In the Matter of the Claim of Lavern Neal, Appellant, v Blue Circle Cement et al., Respondents. Workers’ Compensation Board, Respondent.
    [814 NYS2d 331]
   Mercure, J.

Appeal from a decision of the Workers’ Compensation Board, filed December 31, 2004, which ruled, inter alia, that claimant’s injury was an aggravation of a prior compensable injury.

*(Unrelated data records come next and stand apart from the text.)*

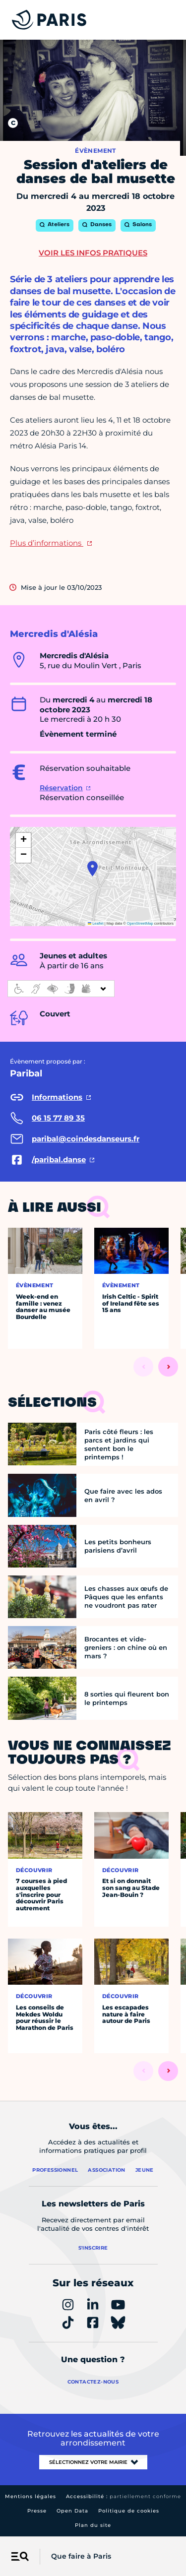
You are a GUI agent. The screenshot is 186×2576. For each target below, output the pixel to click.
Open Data (72, 2511)
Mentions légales (30, 2496)
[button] (92, 869)
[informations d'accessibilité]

Claimant, a laborer for a cement manufacturing company, suffered a compensable back injury when he was struck by a yard train in November 1998. Claimant was out of work for eight months and then returned to full-duty work. In January 2002, claimant injured his back while picking up a bag of cement. A workers’ compensation law judge (hereinafter WCLJ) conducted a hearing to address numerous issues on claimant’s separate claims from the November 1998 and January 2002 injuries. As pertinent to this appeal, the WCLJ concluded that the January 2002 injury was an aggravation of the November 1998 injury, assigned levels of disability from January 2002 to April 2003, and found no compensable lost time thereafter. With a modification not relevant to this appeal, the Workers’ Compensation Board affirmed, and claimant now appeals.

The testimony and records of several physicians who treated or examined claimant, along with a comparison of MRIs performed shortly before and after the January 2002 incident, provide substantial evidence in support of the Board’s determination that the January 2002 injury was an aggravation of the November 1998 injury. To the extent that orthopedist Stewart Kaufman reached a different conclusion, it was well within the Board’s province to resolve conflicting medical evidence against claimant (see Matter of Hargraves v Dormann Lib., 18 AD3d 1105, 1106 [2005]; Matter of Haines v Kip Sheldon Trucking Co., 307 AD2d 603, 605 [2003]). Similarly, we find substantial evidence in support of the Board’s determination regarding the levels of disability. Further, the Board “properly exercised its authority to decide issues of credibility and to draw reasonable inferences from the evidence presented” (Matter of Blair v Queens Borough Pub. Lib., 26 AD3d 624, 624-625 [2006]; see Matter of Harris v Revere Copper Prods., 294 AD2d 792, 793 [2002]) in discrediting the testimony of claimant and Kaufman regarding the degree and permanency of claimant’s disability, particularly in light of significant credible evidence that claimant exaggerated his symptoms and misrepresented his levels of activity, and that his subjective complaints were unsubstantiated by objective medical evidence.

Cardona, P.J., Spain, Mugglin and Lahtinen, JJ., concur. Ordered that the decision is affirmed, without costs.